115 So. 289 | Ala. Ct. App. | 1928
It is undoubtedly a fact that the officers found a furnace and the component parts of a still in the woods in Talladega county, which when assembled would be a complete still and suitable for making whisky. It also appears that there were near the furnace two or three barrels of beer. The still was full of beer and there were "fire coals" in the furnace. This outfit was located in the woods, not on defendant's land and about one and one-half miles from defendant's house by the road. How far it was straight through does not appear.
There is no evidence, however, which would authorize a jury to find, over the legal presumption of innocence which attends the defendant during the trial as an evidentiary fact, that the defendant was the owner in possession of the still or that he manufactured whisky or other alcoholic beverage. Wherever the corpus delicti is proven and the facts tend to connect the defendant with the crime, the question is one for the jury under proper instruction from the court. Whenever this is made to appear by the record this court will not interfere with the verdict of the jury. But there is a marked difference between facts tending to connect defendant with crime and facts so remote as not to relate to the res gestæ. For instance, as in this case, when defendant's house was searched by the officers, they found in the kitchen one-half peck of sprouted corn, a sausage grinder, and in his trunk, locked up with his valuables, one-half pint of whisky. This house was from a mile to a mile and one-half from where the still was found, and no fact or circumstance to connect the one with the other, except the circumstance that the defendant lived at the house and was found at the still. The above facts were too remote and should have been excluded, but, being in, were not so connected as to be legal evidence.

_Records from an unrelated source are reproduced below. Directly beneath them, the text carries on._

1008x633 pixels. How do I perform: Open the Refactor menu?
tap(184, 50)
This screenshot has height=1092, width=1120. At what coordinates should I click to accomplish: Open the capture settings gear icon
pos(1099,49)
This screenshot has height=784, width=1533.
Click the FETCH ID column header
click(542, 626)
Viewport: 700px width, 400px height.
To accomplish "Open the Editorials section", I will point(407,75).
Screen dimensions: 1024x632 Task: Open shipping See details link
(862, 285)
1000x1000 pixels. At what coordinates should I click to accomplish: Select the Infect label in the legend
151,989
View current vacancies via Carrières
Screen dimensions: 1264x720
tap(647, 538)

The state also proved that defendant was at the still, which was not connected up; that he had a small sack of flour; that he sat it down by a tree and put his hands on one of the barrels of beer as if he was preparing to drink from it. The defendant is not shown to have made the beer, nor did he do one single act evidencing a possessory interest in the still or any of its parts. The court should have given the general charge as requested. Seigler v. State,
If the defendant made inculpatory statements in the presence of the officers after the arrest, upon proper predicate such statements would be admissible in evidence, and the fact that such statements were in the nature of an offer of compromise with the officer would not change the rule. An officer has no right or power to compromise a felony. Authorities cited by appellant's counsel are civil cases and have no application here.
For the errors pointed out the judgment is reversed, and the cause is remanded.